:: Задания для выполнения ::
a) Верните без единого изменения весь фрагмент о записных книжках Вяземского.
b) Выведите нумерованным списком только строки данных, начиная со строки, которая содержит «The width and height of the screenshot is (2546, 1456).», и заканчивая последней строкой данных включительно; пустые строки опустите.

:: Выбранный фрагмент ::
---+---

Дневники русских писателей XIX века: исследование - [11]
Вяземский предназначал свое произведение для публикации, т. е. рассматривал его в ряду с другими жанрами своего творчества. Отличие записных книжек от лирики, историко-литературных штудий и критических статей заключалось в более широком охвате жизненных явлений, которого не доставало этим жанрам. Художественная условность и эстетическая нормативность, свойственные поэзии и литературно-критической прозе, ставили Вяземского-литератора в определенные рамки. Записные книжки представляли собой свободную форму, в которую могло вместиться все то, что не находило выражения в традиционных литературных родах и видах. Таким образом, функция дневника Вяземского была аналогична функции любого художественного произведения, предназначенного для восприятия читателем. Правда, осознание этого факта произошло не сразу.

---+---

:: Исходные данные ::
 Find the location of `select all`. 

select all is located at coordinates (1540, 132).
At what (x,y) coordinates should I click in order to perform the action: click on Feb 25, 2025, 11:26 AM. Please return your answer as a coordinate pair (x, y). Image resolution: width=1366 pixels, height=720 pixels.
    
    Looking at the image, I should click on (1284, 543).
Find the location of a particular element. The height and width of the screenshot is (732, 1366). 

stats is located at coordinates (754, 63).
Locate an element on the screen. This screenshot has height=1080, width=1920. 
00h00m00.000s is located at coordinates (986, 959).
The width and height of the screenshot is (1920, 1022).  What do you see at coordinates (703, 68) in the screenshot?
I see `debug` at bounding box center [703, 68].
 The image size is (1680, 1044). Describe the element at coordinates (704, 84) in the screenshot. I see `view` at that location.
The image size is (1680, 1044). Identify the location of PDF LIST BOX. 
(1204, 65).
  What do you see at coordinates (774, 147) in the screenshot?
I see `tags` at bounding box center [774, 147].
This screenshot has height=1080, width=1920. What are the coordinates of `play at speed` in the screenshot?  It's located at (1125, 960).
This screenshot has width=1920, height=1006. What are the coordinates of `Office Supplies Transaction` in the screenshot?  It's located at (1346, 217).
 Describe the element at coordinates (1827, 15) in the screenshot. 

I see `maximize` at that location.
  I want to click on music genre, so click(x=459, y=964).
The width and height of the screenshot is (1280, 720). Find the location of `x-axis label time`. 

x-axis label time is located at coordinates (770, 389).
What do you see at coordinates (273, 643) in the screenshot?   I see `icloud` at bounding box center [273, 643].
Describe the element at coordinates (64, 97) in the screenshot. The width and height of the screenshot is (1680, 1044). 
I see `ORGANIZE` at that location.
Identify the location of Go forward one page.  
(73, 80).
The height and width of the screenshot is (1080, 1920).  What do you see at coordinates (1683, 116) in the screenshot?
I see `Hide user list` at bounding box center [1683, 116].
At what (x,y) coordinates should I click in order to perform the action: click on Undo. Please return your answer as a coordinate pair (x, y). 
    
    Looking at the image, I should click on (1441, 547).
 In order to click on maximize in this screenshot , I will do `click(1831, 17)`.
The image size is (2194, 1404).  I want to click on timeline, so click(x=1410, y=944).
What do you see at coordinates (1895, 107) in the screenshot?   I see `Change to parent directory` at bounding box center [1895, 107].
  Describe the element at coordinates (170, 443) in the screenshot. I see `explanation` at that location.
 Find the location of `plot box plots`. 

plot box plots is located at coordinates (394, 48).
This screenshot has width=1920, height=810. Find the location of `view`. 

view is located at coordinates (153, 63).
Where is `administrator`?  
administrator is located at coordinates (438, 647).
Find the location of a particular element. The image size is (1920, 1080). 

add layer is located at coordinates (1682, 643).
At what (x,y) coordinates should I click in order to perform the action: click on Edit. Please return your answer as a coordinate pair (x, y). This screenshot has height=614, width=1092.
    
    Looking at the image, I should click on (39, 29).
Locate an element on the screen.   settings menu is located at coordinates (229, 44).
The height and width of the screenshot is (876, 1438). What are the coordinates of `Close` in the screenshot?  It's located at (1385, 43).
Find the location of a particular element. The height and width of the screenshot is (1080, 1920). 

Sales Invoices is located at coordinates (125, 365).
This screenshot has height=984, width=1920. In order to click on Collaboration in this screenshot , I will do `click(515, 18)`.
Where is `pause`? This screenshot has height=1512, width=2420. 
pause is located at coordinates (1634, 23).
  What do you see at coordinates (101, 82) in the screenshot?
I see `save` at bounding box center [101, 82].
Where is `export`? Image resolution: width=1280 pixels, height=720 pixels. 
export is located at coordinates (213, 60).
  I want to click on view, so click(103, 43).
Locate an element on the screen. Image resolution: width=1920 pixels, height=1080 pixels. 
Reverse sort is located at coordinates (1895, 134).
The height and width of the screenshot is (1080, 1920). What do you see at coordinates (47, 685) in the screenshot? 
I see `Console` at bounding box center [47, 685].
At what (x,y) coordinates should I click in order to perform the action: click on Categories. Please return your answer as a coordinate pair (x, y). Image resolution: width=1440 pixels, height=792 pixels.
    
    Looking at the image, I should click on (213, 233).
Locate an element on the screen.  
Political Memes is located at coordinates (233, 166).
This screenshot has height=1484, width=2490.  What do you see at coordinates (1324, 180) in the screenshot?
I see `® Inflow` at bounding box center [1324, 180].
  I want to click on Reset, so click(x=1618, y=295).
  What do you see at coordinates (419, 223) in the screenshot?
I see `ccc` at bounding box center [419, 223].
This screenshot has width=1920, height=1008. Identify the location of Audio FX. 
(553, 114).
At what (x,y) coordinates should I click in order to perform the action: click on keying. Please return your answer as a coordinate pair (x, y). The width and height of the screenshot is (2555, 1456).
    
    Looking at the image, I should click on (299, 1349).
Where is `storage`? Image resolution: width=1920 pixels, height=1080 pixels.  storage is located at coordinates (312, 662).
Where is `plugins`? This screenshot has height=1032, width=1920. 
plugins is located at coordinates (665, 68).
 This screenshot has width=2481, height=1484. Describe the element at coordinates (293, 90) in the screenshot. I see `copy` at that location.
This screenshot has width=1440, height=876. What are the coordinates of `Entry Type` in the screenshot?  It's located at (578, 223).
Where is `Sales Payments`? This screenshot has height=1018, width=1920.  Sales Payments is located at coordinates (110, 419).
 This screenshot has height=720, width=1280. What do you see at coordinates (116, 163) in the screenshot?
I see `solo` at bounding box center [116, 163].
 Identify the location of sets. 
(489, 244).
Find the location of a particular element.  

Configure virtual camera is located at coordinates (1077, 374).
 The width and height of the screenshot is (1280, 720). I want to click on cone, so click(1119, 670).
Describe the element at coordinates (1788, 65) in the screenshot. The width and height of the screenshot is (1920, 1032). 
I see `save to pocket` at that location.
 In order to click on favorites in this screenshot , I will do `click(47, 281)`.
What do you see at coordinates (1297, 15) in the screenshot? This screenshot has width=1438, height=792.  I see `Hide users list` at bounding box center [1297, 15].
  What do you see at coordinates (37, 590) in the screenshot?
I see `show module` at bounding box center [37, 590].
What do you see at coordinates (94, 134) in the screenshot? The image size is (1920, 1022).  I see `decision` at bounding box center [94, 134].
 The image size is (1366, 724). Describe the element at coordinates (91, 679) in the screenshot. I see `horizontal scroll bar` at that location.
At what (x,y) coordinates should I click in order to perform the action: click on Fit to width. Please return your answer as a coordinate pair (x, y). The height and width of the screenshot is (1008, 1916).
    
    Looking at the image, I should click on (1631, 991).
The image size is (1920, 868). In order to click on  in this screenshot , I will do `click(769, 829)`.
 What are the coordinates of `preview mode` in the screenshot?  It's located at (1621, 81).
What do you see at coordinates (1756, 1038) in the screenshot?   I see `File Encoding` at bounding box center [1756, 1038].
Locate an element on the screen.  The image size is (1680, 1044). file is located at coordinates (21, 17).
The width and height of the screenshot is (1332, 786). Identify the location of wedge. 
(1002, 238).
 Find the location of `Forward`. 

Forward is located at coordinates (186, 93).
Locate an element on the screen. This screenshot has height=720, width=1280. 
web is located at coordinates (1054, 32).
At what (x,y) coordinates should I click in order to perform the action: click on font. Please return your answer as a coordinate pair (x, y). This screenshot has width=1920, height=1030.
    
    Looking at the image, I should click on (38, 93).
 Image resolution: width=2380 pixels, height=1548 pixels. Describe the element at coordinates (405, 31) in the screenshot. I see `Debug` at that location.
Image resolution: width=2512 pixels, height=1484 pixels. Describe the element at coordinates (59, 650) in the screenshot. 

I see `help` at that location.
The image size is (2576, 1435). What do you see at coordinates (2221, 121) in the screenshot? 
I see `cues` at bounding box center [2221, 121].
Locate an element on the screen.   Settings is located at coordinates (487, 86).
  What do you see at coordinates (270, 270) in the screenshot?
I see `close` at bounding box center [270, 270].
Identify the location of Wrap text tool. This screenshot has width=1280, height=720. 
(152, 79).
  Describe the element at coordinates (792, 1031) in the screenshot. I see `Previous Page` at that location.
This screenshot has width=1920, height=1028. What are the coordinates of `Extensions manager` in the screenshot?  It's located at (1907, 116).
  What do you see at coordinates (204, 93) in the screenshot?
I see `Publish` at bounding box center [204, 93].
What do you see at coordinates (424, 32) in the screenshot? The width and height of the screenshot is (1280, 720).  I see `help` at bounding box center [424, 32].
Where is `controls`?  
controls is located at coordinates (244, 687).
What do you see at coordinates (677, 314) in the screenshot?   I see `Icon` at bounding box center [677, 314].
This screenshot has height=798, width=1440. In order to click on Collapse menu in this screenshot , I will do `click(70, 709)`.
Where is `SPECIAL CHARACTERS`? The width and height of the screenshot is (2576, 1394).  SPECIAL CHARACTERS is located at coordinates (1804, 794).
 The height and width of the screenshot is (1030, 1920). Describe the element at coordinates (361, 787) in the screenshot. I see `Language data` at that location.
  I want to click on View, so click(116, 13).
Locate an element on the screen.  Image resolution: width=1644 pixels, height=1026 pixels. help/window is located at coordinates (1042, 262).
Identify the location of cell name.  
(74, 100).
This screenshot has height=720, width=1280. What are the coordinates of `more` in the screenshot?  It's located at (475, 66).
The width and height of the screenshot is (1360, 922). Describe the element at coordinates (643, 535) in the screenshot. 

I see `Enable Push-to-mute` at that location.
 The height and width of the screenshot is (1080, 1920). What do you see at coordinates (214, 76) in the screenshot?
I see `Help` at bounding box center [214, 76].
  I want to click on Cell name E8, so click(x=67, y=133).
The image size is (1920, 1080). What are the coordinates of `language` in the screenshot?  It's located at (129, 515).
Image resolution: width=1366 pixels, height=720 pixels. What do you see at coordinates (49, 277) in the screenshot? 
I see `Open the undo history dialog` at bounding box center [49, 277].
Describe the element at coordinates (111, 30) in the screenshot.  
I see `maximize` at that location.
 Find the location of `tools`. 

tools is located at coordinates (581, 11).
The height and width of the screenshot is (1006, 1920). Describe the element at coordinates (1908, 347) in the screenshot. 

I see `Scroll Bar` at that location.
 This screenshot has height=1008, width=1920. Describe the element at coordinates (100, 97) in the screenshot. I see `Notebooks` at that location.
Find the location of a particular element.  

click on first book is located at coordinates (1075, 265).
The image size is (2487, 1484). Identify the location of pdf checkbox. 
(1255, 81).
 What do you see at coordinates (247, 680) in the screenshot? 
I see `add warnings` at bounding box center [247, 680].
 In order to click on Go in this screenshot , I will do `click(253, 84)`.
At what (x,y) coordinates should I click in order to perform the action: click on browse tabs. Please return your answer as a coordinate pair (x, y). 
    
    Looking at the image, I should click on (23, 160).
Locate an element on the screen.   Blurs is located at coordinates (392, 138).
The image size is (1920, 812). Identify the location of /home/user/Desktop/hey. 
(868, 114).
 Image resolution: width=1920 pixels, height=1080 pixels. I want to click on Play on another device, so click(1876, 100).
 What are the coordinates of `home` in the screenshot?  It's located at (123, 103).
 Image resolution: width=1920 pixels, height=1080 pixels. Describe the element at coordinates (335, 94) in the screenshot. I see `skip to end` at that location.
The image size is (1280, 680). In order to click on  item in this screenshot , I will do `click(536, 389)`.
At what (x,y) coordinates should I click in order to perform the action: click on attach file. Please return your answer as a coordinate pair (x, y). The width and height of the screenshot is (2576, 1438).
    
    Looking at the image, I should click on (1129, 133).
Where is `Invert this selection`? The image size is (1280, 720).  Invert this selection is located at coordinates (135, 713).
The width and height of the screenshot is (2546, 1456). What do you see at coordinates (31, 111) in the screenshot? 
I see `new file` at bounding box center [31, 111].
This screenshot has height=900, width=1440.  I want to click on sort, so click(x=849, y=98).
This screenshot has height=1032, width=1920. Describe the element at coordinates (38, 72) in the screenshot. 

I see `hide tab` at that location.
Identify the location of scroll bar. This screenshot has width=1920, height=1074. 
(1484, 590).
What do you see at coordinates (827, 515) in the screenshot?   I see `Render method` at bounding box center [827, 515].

---+---

:: Полные ответы ::
a)
Дневники русских писателей XIX века: исследование - [11]
Вяземский предназначал свое произведение для публикации, т. е. рассматривал его в ряду с другими жанрами своего творчества. Отличие записных книжек от лирики, историко-литературных штудий и критических статей заключалось в более широком охвате жизненных явлений, которого не доставало этим жанрам. Художественная условность и эстетическая нормативность, свойственные поэзии и литературно-критической прозе, ставили Вяземского-литератора в определенные рамки. Записные книжки представляли собой свободную форму, в которую могло вместиться все то, что не находило выражения в традиционных литературных родах и видах. Таким образом, функция дневника Вяземского была аналогична функции любого художественного произведения, предназначенного для восприятия читателем. Правда, осознание этого факта произошло не сразу.

b)
1. The width and height of the screenshot is (2546, 1456). What do you see at coordinates (31, 111) in the screenshot? 
2. I see `new file` at bounding box center [31, 111].
3. This screenshot has height=900, width=1440.  I want to click on sort, so click(x=849, y=98).
4. This screenshot has height=1032, width=1920. Describe the element at coordinates (38, 72) in the screenshot. 
5. I see `hide tab` at that location.
6. Identify the location of scroll bar. This screenshot has width=1920, height=1074. 
7. (1484, 590).
8. What do you see at coordinates (827, 515) in the screenshot?   I see `Render method` at bounding box center [827, 515].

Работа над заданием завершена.